[What needs to be done]: Revise the records below by replacing every occurrence of "Describe" with "Name", leaving all other text unchanged.

>> Begin Data for this task

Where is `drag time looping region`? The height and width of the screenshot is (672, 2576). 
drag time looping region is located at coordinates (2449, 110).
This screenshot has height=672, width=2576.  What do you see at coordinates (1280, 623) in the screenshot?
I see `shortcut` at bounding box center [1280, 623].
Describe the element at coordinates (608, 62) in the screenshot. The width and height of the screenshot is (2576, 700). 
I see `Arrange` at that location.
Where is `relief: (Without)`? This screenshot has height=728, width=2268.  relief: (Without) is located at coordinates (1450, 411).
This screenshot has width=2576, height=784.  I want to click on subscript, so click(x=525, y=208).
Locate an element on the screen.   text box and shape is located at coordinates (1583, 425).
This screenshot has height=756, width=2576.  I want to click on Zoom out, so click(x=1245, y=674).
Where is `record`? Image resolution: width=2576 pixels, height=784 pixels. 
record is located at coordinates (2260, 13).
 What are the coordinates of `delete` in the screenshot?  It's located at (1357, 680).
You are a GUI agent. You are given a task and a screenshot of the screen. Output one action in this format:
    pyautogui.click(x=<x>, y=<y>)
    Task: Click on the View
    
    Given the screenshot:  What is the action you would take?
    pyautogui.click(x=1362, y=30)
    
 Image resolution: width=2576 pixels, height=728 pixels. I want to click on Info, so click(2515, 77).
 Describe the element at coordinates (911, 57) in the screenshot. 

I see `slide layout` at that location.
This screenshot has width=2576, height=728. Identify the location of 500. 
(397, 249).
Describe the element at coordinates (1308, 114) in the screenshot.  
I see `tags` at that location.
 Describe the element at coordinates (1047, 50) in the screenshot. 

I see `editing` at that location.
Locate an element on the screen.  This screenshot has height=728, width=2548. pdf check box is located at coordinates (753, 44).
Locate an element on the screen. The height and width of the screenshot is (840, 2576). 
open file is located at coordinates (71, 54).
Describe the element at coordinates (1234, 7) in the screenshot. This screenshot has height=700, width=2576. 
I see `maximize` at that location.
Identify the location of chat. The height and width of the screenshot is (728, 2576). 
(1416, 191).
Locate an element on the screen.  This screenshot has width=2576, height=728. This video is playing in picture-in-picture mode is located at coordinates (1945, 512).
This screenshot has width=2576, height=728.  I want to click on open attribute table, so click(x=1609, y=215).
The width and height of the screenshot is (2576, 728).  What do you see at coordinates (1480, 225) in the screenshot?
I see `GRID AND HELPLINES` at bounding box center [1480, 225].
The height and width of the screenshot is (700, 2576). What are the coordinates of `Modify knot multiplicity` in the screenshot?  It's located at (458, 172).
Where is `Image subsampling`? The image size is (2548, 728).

>> End Data for this task

[Answer]:
Where is `drag time looping region`? The height and width of the screenshot is (672, 2576). 
drag time looping region is located at coordinates (2449, 110).
This screenshot has height=672, width=2576.  What do you see at coordinates (1280, 623) in the screenshot?
I see `shortcut` at bounding box center [1280, 623].
Name the element at coordinates (608, 62) in the screenshot. The width and height of the screenshot is (2576, 700). 
I see `Arrange` at that location.
Where is `relief: (Without)`? This screenshot has height=728, width=2268.  relief: (Without) is located at coordinates (1450, 411).
This screenshot has width=2576, height=784.  I want to click on subscript, so click(x=525, y=208).
Locate an element on the screen.   text box and shape is located at coordinates (1583, 425).
This screenshot has height=756, width=2576.  I want to click on Zoom out, so click(x=1245, y=674).
Where is `record`? Image resolution: width=2576 pixels, height=784 pixels. 
record is located at coordinates (2260, 13).
 What are the coordinates of `delete` in the screenshot?  It's located at (1357, 680).
You are a GUI agent. You are given a task and a screenshot of the screen. Output one action in this format:
    pyautogui.click(x=<x>, y=<y>)
    Task: Click on the View
    
    Given the screenshot:  What is the action you would take?
    pyautogui.click(x=1362, y=30)
    
 Image resolution: width=2576 pixels, height=728 pixels. I want to click on Info, so click(2515, 77).
 Name the element at coordinates (911, 57) in the screenshot. 

I see `slide layout` at that location.
This screenshot has width=2576, height=728. Identify the location of 500. 
(397, 249).
Name the element at coordinates (1308, 114) in the screenshot.  
I see `tags` at that location.
 Name the element at coordinates (1047, 50) in the screenshot. 

I see `editing` at that location.
Locate an element on the screen.  This screenshot has height=728, width=2548. pdf check box is located at coordinates (753, 44).
Locate an element on the screen. The height and width of the screenshot is (840, 2576). 
open file is located at coordinates (71, 54).
Name the element at coordinates (1234, 7) in the screenshot. This screenshot has height=700, width=2576. 
I see `maximize` at that location.
Identify the location of chat. The height and width of the screenshot is (728, 2576). 
(1416, 191).
Locate an element on the screen.  This screenshot has width=2576, height=728. This video is playing in picture-in-picture mode is located at coordinates (1945, 512).
This screenshot has width=2576, height=728.  I want to click on open attribute table, so click(x=1609, y=215).
The width and height of the screenshot is (2576, 728).  What do you see at coordinates (1480, 225) in the screenshot?
I see `GRID AND HELPLINES` at bounding box center [1480, 225].
The height and width of the screenshot is (700, 2576). What are the coordinates of `Modify knot multiplicity` in the screenshot?  It's located at (458, 172).
Where is `Image subsampling`? The image size is (2548, 728).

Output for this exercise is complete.